What is affordable housing?
Planning Policy Statement No.3 – Housing defines affordable housing as:
‘Affordable housing includes social rented and intermediate housing (New Build Homebuy, Intermediate rent level), provided to specified eligible households whose needs are not met by the market. Affordable housing should: – Meet the needs of eligible households including availability at a cost low enough for them to afford, determined with regard to local incomes and local house prices. – Include provision for the home to remain at an affordable price for future eligible households or, if these restrictions are lifted, for the subsidy to be recycled for alternative affordable housing provision’.
All Planning Policy Statements documents can be found by viewing the ‘communities’ web site which is linked to this page.
Housing need?
The chronic shortage of affordable housing is well documented. In 2008, Matthew Taylor MP produced the ‘Living Working Countryside’. A copy of which is attached to this page. This report found that the high cost of homes, coupled with low wages, particularly in rural areas, are creating affordability pressures that threaten the future of rural communities. The issues are noted in the National Housing Federation’s report titled ‘affordable housing keeps village alive’ which is attached to this page.

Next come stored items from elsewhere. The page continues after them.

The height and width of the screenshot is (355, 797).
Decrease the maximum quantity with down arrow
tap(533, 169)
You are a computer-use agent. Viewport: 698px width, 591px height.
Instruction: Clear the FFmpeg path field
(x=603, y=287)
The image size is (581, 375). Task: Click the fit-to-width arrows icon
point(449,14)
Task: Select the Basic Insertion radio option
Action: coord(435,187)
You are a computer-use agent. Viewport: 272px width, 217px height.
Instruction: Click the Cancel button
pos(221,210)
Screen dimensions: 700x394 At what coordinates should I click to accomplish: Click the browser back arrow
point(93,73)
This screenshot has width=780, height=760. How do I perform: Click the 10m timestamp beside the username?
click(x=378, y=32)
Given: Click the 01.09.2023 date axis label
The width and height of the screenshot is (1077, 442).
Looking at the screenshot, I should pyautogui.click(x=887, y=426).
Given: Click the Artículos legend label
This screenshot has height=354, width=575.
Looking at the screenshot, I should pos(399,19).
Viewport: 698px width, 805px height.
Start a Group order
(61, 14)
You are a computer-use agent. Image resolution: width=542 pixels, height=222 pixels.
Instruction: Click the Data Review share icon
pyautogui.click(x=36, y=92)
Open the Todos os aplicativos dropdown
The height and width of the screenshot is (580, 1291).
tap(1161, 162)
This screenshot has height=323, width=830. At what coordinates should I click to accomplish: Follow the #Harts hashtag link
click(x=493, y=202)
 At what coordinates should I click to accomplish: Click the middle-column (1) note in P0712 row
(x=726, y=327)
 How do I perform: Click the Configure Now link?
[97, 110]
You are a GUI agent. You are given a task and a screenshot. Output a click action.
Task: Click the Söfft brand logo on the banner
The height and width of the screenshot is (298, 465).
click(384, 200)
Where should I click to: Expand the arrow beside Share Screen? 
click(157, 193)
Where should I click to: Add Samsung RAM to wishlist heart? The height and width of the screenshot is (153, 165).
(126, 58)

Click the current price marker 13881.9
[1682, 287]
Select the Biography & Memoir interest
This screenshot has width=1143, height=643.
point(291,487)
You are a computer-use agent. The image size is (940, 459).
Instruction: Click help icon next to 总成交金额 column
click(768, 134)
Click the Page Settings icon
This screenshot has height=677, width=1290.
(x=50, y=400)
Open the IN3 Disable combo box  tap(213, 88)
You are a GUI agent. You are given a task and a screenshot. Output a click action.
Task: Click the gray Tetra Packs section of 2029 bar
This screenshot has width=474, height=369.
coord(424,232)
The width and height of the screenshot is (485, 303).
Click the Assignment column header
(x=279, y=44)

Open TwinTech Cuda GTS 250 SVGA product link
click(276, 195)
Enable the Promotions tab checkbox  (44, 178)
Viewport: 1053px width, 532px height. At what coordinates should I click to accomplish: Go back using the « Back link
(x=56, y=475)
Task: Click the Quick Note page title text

There is a proven need for a full range of affordable housing across the whole of Shropshire, and that without intervention, housing affordability issues pose a particularly serious threat to the wider social and economic sustainability of rural communities. In 2008 it was estimated that 1,585 affordable homes are required per annum in Shropshire, which partly comprises 939 newly forming households each year and 600 existing households estimated as falling into housing need.
Why is there an affordable housing need?
The destructive combination of high cost of houses and low wages is putting housing out of the reach of many, particularly in rural areas where there is the added pressure of people moving into the area (inward migration). The Office of National Statistics predicts the rural population increasing by 16% by 2028, but 9% in urban areas.